Prior to final evaluation, proposed bounding boxes from all members of each ensemble were aggregated together and overlapped boxes then removed via non-maximum suppression (NMS) with an intersection-over-union (IOU) threshold of 0.45. This threshold was set based on initial validation experiments, but not fully optimized across all model variants.

Training and evaluation

Twenty percent of the total dataset were withheld as the fixed test set (N = 222 images), with half randomly drawn from fracture-present images and the other half randomly drawn from fracture-absent images. The remaining \(80\%\) of data was then used to create the training (\(70\%\)) + validation (\(10\%\)) sets. All evaluations were performed after training with a 10-fold cross-validation strategy in order to examine the range in model performance; the ten separate training and validation sets were randomly drawn with replacement between each set.

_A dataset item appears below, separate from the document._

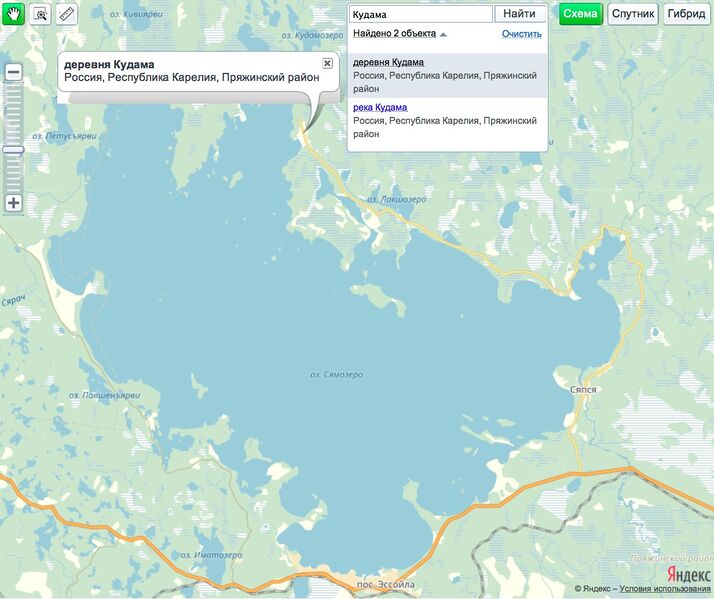This screenshot has height=599, width=714.
Task: Select the ruler distance tool
Action: pos(66,14)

Object detection performance was evaluated in terms of recall, precision, and F2 score on the fixed test set. An intersection-over-union (IOU) threshold of 0.30 was applied across all model and ensemble evaluations to identify concordance between model predictions and labeled annotations. Supplementary Fig. S3 provides rationale for the selection of this IOU threshold. We used F2 score rather than F1 to give recall/sensitivity twice the importance of precision, considering this task warrants high sensitivity performance as discussed above. Max F2 scores are also provided for each combination by finding the highest F2 score achieved across all potential decision thresholds. Furthermore, to summarize average performance across a range of settings, we calculated mean average precision (mAP) by computing the areas under multiple precision-recall curves generated at IOU thresholds ranging from 0.25 to 0.75 in 0.05 increments. Note that mAP was not be calculated for the avalanche decision schemes since precision-recall curves are not analogous between fixed and dynamic decision thresholds.

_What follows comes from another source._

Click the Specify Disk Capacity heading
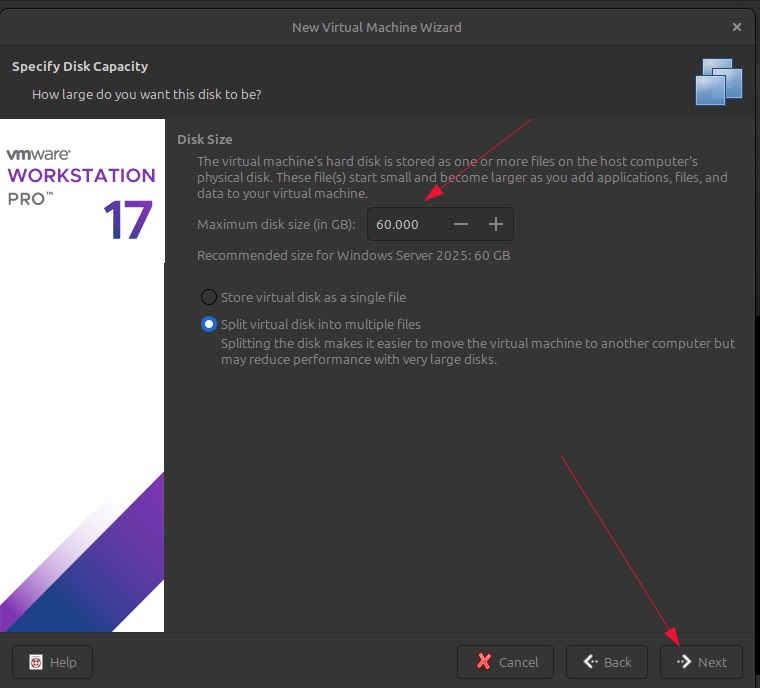(80, 67)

For single-model calculations, we evaluated performance metrics for all ten trained models (trained on each of the ten folds) and report the average ± standard deviation across these models. For two-, three-, and six-model ensembles, twenty ensemble combinations were arbitrarily selected from the multitude of different ways to combine 2, 3, or 6 models from the 10-fold data; In other words, twenty model combinations were taken from the 10 choose 2 (45), 10 choose 3 (120), and 10 choose 6 (210) possible combinations, respectively, that were then evaluated and averaged.

Results

Representative test set images with ground truth annotations and model predictions are presented in Fig. 5.

Inter-reader variability

Of the total 624 fracture-present images, 338 were read by two board-certified radiologists. We calculated inter-reader performance for two different data sets: (1) Images from the test set (which contains 222 images, although only 111 of these are fracture-present and therefore interpreted by radiologists), and (2) Images from the set of 338 fracture-present images that have been read by two radiologists. For clarity, this inter-reader study was performed on fracture-present only images, while the deep learning training and testing was performed on present and absent images.

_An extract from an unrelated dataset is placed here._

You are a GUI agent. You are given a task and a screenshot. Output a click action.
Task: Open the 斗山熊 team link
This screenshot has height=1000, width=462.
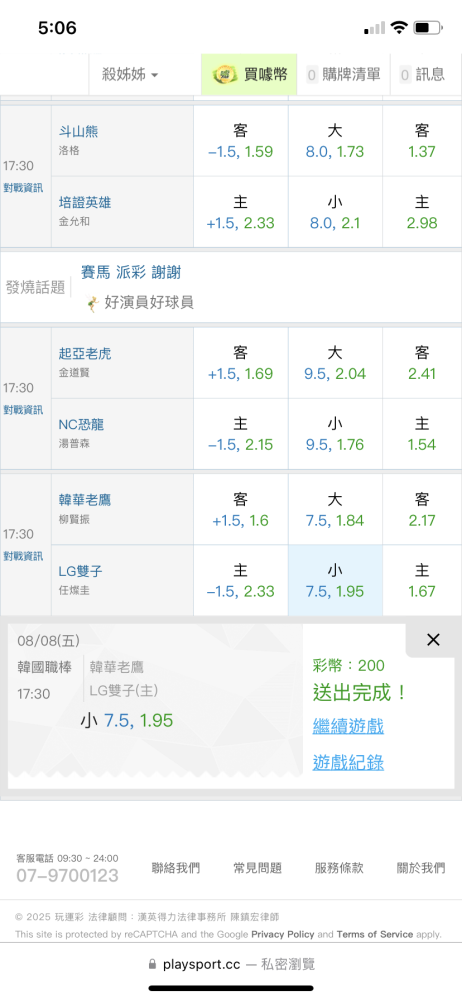coord(78,131)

On the test set, the first reader marked 536 total rib fractures for an average of \(4.83 \pm 3.30\) (range 1–14; median 4; IQR 5) fractures per image. The second reader marked 486 fractures overall, averaging \(4.38 \pm 3.74\) (range 1–27; median 4; IQR 4) fractures per image. Setting the first reader’s annotations as “ground truth” between the two, fractures were scored as true positive (second reader box matches a reader 1 box), false positive (reader 2 box has no corresponding reader 1 box), or false negative (reader 1 box has no matching reader 2 box), dictated by an intersection-over-union (IOU) threshold of 0.30.

Three-hundred eighty-five fractures were counted as true positive matches, with 101 false positives and 151 false negatives. This led to the second reader scoring a precision of 0.792, recall of 0.718, and F2 score of 0.732. Essentially, the second reader “detected” just under \(72\%\) of the rib fractures discovered by the first reader. With these scores, the second reader’s boxes overlapped reader 1 on average by \(84\%\) with a mean intersection-over-union of 0.63 across the 111 images. For clarity, overlapping represents the percentage of reader 1’s annotated box pixels that are covered by the pixels from reader 2’s matching box.

Inter-reader performance metrics remained very similar when looking at all 338 multi-read images. Reader 1 marked 1719 fractures, averaging \(5.09 \pm 4.30\) (range 1–22; median 4; IQR 5) fractures per image and reader 2 marked 1567 fractures for an average of \(4.64 \pm 4.08\) (range 1–27; median 4; IQR 4) fractures per image. Percent overlap and IOU remained essentially identical at \(84\%\) and 0.62. Precision, recall, and F2 score all decreased slightly to 0.777, 0.709, and 0.721. If we were to assume the first reader caught all fractures during their reads, the second reader was able to find \(71\%\) of the fractures in their reads. This again leaves over one-quarter of all fractures undetected between expert radiologists.

Base network performance

Base network performance was evaluated for single-model performance of either RetinaNet or YOLOv5 using histogram equalization image pre-processing (method (a) from Fig. 4). These results are presented in the Standard rows in Table 2 (and below with the nomenclature 1x-R\(^{\textbf {a}}\) and 1x-Y\(^{\textbf {a}}\)). RetinaNet achieved \(0.892 \pm 0.015\) precision, \(0.430 \pm 0.014\) recall, and \(0.480 \pm 0.014\) F2 score, whereas YOLOv5 scored \(0.897 \pm 0.032\) precision, \(0.434 \pm 0.040\) recall, and \(0.484 \pm 0.037\) F2 score. When compared to expert-level human performance, both networks had marked higher values in precision but lower recall and therefore F2 scores. If either network were to predict a region for a potential rib fracture, they were essentially \(90\%\) likely to be correct in that prediction. However, both networks detected less than half of all rib fractures in the test set.

Avalanche decision

Table 2 presents results with the avalanche schemes applied to single RetinaNet and YOLOv5 models trained on the histogram equalized inputs. The posterior scheme with RetinaNet reduced precision to \(0.141 \pm 0.015\), a \(84.19\%\) decrease, whereas recall increased \(102.8\%\) to \(0.872 \pm 0.013\). This, however, lead to an F2 score of \(0.427 \pm 0.026\) which is \(11\%\) lower than standard. The best performing avalanche scheme for RetinaNet was the conservative scheme, where the \(40.6\%\) reduction in precision and \(69.8\%\) increase in recall saw the F2 score increase to \(0.679 \pm 0.010\) (\(+41.5\%\)).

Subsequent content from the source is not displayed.